- DOCUMENT SECTION -
____________

Date of Diagnosis: March 2017
Age at Diagnosis: 32
Country: New Zealand
I Am: A wife, a daughter, a friend and an optometrist. I am an ‘aunt’ to eight of my cousins’ wonderful children. I’ve volunteered for Land Search and Rescue and Volunteer Ophthalmic Services Overseas. I rock climb and tramp (overnight hike). I’ve run three half marathons and I bake a great cake.
I am also the holder of a letter that states with current medical therapies I likely have 5 to 15 years left to live.
I am someone who would like to live long enough to eat fruit from the trees I planted this year. A woman who wants to be a mother (by surrogacy because the hormones to carry a pregnancy would fuel my cancer and kill me) and have time enough to see them grow up and become adults. A wife who wants to see my husband when he is grey and wrinkled and share in the satisfaction of a life lived together. A daughter who would like to take care of my parents in their old age, instead of them taking care of me, and save them the pain of burying their third and final child. A person who loves life and wants so much more of it.
The cancer was found when: I was driving from Wellington to Dunedin to start a new job. The tumour caused my ovary to twist and the pain finally was severe enough that the doctors could not ignore it. I’d been experiencing symptoms for well over a year – initially changes in bowel motions then fatigue and frequent urination, followed by intermittent aches, reduced appetite, an occasionally spasming thigh – various and vague – I now understand it was dependent on what structure the tumour was pushing against.

____________

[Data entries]
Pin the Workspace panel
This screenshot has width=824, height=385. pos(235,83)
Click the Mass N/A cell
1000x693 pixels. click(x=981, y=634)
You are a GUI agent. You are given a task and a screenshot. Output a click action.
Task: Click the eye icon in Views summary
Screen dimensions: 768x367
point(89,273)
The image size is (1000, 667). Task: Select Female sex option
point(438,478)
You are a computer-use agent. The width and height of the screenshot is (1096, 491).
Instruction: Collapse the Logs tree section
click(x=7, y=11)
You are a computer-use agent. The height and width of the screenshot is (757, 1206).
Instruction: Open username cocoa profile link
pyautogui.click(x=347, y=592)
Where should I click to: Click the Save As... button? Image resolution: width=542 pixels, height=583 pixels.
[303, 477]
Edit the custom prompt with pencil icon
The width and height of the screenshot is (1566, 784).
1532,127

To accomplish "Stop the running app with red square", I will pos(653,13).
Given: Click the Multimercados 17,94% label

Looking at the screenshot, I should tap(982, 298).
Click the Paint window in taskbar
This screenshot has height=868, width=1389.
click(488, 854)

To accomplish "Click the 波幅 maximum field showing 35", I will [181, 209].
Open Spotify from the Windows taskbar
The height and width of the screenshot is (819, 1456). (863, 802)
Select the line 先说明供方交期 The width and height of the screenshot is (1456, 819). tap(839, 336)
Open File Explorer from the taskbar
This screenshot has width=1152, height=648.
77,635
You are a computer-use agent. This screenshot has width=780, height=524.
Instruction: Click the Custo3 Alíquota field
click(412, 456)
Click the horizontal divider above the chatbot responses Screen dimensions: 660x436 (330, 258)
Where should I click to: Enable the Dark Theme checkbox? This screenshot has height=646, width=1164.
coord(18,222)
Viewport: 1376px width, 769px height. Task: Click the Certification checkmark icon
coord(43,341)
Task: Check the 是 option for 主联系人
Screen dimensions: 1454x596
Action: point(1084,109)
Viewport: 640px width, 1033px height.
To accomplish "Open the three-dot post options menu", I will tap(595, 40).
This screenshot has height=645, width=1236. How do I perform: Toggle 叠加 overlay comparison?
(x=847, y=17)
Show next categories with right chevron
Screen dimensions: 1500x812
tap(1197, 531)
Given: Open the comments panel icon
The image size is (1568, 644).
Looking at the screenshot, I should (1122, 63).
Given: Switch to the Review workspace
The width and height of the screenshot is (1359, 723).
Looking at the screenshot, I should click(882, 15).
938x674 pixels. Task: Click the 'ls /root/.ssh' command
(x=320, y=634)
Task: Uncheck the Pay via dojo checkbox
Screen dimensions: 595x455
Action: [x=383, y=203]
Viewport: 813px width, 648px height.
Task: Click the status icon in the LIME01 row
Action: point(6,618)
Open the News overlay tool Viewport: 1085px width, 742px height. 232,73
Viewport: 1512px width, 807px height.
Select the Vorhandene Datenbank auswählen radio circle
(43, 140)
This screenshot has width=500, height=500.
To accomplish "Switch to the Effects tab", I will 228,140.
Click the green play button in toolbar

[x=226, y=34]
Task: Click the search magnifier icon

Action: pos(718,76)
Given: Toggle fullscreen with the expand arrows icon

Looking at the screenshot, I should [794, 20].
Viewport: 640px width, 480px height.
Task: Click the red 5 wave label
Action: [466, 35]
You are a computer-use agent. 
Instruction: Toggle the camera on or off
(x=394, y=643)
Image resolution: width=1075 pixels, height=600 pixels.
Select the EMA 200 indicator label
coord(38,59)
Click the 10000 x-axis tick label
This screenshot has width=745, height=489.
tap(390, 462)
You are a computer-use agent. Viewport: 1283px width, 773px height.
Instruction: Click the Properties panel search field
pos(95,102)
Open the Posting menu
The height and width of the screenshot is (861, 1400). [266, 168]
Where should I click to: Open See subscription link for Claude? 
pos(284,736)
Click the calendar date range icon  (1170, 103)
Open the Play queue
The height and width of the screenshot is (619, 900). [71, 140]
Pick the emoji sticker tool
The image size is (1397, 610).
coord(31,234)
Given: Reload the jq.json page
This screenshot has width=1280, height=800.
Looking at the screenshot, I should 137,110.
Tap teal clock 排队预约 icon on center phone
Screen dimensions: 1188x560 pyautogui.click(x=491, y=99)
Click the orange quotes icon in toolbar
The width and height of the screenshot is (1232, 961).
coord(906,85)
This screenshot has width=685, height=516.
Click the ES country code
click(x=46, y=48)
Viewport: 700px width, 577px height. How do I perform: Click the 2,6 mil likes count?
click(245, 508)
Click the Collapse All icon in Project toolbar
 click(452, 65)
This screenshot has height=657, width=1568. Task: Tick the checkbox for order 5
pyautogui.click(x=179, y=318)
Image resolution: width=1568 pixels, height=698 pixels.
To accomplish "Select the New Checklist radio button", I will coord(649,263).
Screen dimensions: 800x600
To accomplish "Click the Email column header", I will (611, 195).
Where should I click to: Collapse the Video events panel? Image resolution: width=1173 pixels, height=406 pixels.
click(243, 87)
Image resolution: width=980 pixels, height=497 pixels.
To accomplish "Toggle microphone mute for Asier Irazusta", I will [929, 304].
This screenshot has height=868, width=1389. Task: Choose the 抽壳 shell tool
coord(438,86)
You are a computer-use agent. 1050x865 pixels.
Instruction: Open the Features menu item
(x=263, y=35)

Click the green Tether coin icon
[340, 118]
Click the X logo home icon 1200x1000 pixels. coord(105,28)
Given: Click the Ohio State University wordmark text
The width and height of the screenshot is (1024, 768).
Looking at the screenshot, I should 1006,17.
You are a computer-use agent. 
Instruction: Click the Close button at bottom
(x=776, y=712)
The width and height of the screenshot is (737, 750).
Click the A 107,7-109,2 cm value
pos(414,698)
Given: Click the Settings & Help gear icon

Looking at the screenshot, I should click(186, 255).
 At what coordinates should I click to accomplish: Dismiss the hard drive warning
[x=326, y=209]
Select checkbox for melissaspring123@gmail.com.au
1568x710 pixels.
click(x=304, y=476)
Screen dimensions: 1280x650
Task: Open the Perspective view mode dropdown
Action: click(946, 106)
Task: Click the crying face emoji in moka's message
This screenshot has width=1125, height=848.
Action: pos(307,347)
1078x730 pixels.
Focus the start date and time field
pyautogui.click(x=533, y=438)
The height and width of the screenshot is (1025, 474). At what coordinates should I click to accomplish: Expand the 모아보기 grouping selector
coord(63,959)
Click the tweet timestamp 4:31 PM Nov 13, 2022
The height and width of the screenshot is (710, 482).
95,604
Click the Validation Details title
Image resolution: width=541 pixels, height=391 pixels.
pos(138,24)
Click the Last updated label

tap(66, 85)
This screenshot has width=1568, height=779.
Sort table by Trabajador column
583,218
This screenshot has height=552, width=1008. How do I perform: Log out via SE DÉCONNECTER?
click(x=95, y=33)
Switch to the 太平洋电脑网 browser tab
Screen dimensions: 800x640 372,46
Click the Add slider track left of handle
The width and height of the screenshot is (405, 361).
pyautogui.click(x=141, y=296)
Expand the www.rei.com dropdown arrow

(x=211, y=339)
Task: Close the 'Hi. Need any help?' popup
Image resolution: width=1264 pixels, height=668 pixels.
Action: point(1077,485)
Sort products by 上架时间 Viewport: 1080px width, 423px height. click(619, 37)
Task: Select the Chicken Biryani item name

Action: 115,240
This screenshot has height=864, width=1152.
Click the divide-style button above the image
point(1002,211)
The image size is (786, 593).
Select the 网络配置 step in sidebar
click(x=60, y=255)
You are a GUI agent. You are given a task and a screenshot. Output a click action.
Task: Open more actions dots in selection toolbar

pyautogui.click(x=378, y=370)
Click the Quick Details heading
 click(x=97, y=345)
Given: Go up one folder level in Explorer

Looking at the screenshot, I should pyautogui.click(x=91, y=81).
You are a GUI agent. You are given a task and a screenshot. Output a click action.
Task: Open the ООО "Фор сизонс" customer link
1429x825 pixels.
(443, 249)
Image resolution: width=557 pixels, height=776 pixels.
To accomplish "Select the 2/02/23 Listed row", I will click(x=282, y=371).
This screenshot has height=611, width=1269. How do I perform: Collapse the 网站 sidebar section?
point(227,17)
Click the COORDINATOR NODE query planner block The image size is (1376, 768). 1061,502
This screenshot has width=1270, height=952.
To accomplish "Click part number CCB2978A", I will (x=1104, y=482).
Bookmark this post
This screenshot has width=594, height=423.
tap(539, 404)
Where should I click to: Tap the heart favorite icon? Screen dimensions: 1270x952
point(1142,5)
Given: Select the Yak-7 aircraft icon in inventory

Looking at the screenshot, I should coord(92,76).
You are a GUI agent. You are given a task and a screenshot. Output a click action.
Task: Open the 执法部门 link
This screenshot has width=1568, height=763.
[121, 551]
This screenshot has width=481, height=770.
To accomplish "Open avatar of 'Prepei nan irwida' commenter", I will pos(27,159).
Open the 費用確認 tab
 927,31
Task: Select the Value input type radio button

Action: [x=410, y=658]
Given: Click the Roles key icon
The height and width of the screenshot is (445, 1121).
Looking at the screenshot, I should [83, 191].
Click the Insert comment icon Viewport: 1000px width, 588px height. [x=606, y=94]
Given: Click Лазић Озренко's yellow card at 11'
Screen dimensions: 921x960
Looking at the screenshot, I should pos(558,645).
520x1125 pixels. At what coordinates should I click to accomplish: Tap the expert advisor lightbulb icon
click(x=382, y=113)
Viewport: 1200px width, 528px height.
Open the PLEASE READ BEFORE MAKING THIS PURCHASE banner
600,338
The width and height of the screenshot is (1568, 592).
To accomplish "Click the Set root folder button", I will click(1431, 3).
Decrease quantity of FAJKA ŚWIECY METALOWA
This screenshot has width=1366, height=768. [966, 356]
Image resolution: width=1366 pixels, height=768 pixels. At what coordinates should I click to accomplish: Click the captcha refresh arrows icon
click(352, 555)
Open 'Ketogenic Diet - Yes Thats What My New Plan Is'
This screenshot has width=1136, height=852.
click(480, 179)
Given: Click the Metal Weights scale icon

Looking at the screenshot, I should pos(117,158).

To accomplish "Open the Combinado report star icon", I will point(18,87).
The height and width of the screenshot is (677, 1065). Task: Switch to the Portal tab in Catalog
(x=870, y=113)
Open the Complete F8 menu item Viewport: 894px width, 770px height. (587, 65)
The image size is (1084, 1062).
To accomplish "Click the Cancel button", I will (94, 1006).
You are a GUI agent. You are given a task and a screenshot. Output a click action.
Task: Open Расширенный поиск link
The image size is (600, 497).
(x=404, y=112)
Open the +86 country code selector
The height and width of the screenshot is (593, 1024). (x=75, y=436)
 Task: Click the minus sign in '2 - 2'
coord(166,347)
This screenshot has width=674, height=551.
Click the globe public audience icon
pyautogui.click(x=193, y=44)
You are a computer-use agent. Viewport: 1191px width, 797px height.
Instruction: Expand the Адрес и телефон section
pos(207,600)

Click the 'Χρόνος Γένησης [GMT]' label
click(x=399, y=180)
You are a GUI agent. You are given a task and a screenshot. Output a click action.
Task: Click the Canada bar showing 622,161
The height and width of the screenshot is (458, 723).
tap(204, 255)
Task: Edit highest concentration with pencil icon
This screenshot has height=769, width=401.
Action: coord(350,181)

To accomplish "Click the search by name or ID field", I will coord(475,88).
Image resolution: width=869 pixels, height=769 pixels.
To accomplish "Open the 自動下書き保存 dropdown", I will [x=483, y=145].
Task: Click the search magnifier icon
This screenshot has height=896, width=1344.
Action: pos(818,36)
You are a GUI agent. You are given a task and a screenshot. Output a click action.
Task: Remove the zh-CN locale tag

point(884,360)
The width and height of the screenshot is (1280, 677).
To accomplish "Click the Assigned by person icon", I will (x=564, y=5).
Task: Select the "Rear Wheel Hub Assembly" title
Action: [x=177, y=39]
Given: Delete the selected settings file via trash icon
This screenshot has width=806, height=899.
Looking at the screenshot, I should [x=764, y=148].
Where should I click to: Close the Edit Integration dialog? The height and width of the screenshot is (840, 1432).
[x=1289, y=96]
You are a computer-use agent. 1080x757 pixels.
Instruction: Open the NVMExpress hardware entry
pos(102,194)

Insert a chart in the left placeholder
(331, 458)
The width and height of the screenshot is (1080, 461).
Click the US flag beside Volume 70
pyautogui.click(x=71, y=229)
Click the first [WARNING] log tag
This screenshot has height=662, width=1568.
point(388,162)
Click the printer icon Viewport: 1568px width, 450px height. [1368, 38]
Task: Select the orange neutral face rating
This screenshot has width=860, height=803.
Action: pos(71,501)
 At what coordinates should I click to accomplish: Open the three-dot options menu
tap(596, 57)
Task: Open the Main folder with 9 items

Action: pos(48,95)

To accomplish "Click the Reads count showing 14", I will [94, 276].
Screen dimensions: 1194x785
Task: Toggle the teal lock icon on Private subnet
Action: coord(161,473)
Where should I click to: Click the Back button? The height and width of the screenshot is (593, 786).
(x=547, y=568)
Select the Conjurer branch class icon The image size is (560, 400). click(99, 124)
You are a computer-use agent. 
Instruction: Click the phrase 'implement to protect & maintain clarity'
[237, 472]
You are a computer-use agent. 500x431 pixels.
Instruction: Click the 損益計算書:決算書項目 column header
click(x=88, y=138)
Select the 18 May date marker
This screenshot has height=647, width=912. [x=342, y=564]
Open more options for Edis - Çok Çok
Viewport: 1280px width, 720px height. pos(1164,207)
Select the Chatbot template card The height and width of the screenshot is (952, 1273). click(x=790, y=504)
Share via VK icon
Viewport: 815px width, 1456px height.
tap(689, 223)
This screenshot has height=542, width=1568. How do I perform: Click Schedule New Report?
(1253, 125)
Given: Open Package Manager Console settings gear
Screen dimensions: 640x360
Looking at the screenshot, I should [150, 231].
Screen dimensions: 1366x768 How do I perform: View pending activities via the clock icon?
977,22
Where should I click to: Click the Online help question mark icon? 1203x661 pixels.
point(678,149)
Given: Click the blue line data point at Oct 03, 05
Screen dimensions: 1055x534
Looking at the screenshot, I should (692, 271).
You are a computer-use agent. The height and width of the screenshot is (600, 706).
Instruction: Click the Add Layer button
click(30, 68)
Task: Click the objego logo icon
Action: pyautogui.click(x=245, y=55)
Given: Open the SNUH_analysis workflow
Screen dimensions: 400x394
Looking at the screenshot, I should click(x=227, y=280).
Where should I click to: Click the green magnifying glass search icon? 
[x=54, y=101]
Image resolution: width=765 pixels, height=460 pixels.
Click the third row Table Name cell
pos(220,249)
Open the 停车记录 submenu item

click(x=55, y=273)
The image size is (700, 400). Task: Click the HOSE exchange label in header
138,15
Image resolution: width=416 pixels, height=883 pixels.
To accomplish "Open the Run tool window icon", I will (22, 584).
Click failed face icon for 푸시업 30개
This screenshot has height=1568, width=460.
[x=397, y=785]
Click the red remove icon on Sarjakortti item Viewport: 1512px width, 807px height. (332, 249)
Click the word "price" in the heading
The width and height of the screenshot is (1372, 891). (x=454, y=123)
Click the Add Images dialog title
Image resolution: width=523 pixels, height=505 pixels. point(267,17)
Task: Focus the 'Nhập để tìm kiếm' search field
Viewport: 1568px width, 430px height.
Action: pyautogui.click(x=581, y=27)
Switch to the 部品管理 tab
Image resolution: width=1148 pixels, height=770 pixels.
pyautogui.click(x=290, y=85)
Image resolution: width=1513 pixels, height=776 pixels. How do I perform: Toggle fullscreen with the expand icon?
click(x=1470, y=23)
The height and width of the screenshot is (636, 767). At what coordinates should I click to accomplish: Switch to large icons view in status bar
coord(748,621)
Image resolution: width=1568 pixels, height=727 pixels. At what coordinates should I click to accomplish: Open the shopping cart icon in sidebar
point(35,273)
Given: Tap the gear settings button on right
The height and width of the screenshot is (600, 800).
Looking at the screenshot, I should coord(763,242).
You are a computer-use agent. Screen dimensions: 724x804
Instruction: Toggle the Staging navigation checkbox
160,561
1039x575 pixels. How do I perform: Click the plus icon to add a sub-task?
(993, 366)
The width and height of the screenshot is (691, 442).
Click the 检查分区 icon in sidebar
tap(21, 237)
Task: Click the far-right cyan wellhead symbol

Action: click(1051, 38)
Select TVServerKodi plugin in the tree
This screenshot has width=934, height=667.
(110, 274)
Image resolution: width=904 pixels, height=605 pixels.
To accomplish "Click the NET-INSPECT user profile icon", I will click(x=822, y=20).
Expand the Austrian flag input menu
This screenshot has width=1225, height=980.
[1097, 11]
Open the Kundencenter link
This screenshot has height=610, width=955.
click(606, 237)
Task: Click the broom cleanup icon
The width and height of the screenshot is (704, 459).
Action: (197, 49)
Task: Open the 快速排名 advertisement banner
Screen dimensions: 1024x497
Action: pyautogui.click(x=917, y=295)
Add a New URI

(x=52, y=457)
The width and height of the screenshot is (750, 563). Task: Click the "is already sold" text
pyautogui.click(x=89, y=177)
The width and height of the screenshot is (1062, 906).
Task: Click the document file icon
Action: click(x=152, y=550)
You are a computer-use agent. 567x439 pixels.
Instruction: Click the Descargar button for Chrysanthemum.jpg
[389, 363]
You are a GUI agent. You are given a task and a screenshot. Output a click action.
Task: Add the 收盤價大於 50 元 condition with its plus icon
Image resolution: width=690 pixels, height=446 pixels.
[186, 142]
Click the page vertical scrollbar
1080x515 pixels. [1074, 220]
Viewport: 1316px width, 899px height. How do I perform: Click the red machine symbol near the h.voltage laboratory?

____________

- EXERCISE REQUIREMENTS -
**a)** Update the personal cancer story from the words "I am also the" through the words "more of it.", replacing "letter" with "document".
**b)** Give what follows in the personal cancer story, carrying it on from its last sentence.

- RESULTS -
**a)**
I am also the holder of a document that states with current medical therapies I likely have 5 to 15 years left to live.
I am someone who would like to live long enough to eat fruit from the trees I planted this year. A woman who wants to be a mother (by surrogacy because the hormones to carry a pregnancy would fuel my cancer and kill me) and have time enough to see them grow up and become adults. A wife who wants to see my husband when he is grey and wrinkled and share in the satisfaction of a life lived together. A daughter who would like to take care of my parents in their old age, instead of them taking care of me, and save them the pain of burying their third and final child. A person who loves life and wants so much more of it.

**b)**
I saw my GP repeatedly and they always had a good explanation, a reason why my worsening symptoms were harmless and didn’t require investigation. I was told I was too young for cancer. I self tested myself with a pharmacy screening test for bowel cancer, it was negative. I googled my symptoms and nothing serious came up. I was made to feel like a hypochondriac. Unfortunately the surgeon who saw me for my emergency surgery decided it wasn’t cancer. They told me they would remove the whole ovary but I awoke to be told the “good news” that they left it behind. They ruptured the 6cm tumour in an attempt to keep my scarring small.
Two weeks later my pathology came back as Low Grade Serous Ovarian Cancer – 2B. B because it had been spread throughout my stomach fluid after the surgeon burst it. 2 because it had grown on the surface of my abdomen wall and organs. If it had been caught at stage one my future would have been entirely different. However, among women with this cancer my story is sadly far from unique.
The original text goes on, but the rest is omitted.